SUPPLIED DATA -
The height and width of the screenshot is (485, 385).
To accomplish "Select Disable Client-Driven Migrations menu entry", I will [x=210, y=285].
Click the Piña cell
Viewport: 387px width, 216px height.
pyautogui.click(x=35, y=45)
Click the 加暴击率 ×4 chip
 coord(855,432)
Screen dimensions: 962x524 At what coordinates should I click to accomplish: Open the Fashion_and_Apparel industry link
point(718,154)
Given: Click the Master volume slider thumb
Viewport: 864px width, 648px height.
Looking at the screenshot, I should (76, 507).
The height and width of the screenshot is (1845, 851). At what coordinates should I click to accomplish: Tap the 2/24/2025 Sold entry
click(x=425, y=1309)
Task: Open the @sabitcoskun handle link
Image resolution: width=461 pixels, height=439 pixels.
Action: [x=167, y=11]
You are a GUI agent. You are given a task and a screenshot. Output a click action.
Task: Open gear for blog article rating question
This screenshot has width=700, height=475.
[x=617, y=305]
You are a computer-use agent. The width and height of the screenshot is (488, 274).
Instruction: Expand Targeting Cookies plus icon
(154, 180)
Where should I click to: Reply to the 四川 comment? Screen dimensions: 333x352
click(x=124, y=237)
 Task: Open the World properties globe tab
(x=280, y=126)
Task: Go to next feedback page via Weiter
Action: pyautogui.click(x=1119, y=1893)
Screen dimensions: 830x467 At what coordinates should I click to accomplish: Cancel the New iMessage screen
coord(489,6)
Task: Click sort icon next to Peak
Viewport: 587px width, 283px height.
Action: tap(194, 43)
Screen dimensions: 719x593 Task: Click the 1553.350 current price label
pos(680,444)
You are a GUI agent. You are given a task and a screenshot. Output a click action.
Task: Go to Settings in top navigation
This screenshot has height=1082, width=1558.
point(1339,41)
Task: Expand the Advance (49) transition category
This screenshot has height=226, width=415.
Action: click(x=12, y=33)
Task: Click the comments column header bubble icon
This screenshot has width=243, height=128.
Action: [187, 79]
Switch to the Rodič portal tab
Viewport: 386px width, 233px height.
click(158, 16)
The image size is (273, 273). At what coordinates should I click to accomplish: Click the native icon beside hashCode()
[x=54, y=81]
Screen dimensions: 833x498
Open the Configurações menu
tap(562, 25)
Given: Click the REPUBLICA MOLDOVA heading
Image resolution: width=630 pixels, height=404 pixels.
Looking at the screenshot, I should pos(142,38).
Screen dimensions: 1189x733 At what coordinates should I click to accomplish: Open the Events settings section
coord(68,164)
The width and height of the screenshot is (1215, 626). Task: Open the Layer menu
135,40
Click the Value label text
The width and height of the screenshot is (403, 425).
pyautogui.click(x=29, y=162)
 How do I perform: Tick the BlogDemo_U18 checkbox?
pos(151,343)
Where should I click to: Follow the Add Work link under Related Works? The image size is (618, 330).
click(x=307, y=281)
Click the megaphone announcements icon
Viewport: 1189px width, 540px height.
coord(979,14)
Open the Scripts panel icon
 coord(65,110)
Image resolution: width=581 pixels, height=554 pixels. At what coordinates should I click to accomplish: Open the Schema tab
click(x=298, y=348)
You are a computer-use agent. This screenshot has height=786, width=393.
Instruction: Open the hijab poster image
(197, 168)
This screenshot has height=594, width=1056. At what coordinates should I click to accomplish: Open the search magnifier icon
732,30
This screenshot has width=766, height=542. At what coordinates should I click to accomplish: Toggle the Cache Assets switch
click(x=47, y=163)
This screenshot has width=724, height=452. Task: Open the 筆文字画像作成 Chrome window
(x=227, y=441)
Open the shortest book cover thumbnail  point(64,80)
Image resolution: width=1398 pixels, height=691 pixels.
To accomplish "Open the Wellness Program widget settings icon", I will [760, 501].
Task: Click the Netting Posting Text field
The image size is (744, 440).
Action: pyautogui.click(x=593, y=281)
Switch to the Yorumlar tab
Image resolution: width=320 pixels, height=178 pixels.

WHAT TO WORK ON -
The lines holding the string "computer" in the listing above are what you should copy out.

RESULT OF THIS EXERCISE -
You are a computer-use agent. The width and height of the screenshot is (488, 274).
You are a computer-use agent. This screenshot has height=786, width=393.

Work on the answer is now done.